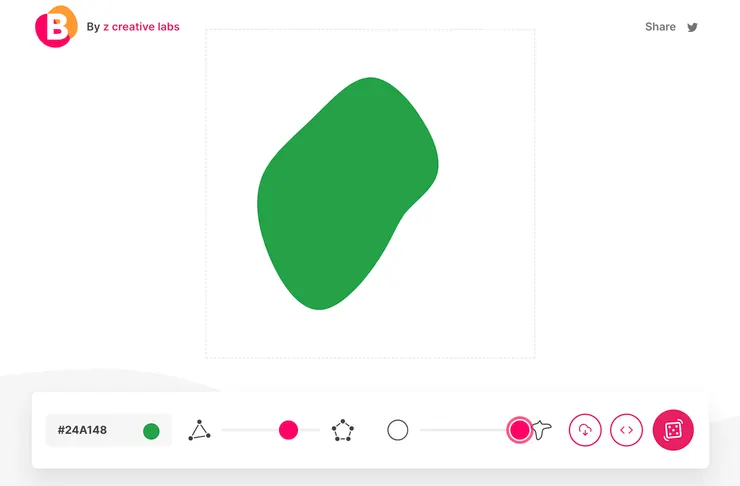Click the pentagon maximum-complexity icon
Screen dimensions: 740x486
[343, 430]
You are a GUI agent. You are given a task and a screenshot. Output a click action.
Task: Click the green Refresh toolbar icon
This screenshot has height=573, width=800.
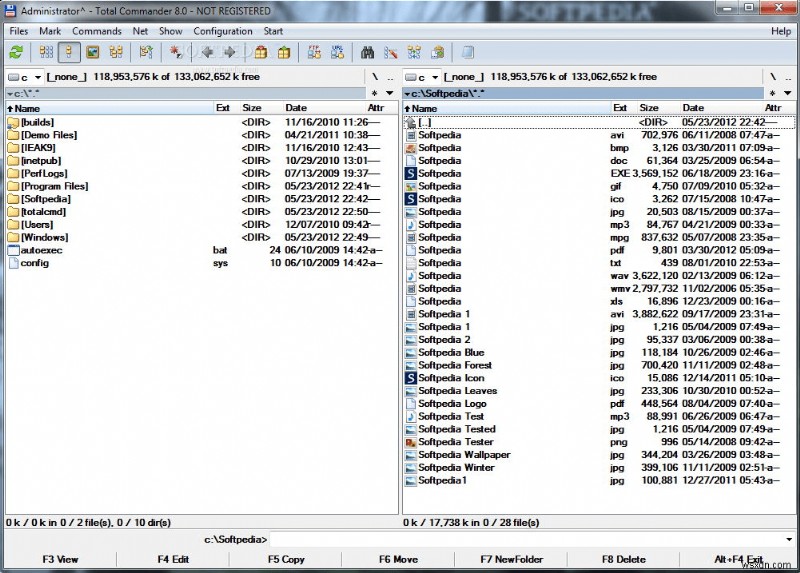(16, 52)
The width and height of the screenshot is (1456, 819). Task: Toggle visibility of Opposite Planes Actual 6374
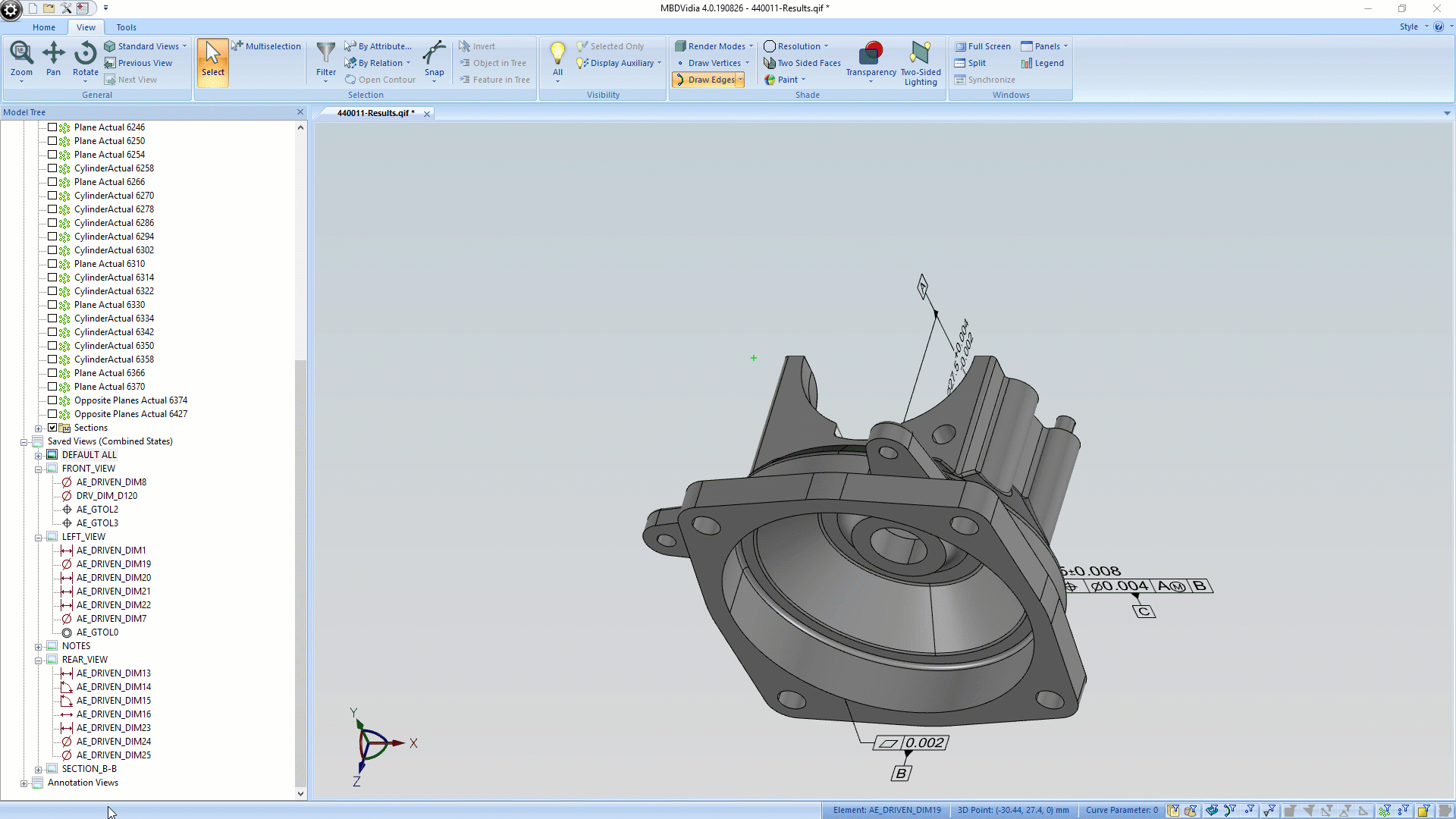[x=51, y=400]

──────────

=== TASK ===
All lines from the one containing "You are a GUI" through the end of the data are to be written out exactly, with nothing added; skip the pictures.

=== TASK SOLUTION ===
You are a GUI agent. You are given a task and a screenshot. Output a click action.
Task: Click the green Refresh toolbar icon
This screenshot has height=573, width=800.
(16, 52)
The width and height of the screenshot is (1456, 819). Task: Toggle visibility of Opposite Planes Actual 6374
[x=51, y=400]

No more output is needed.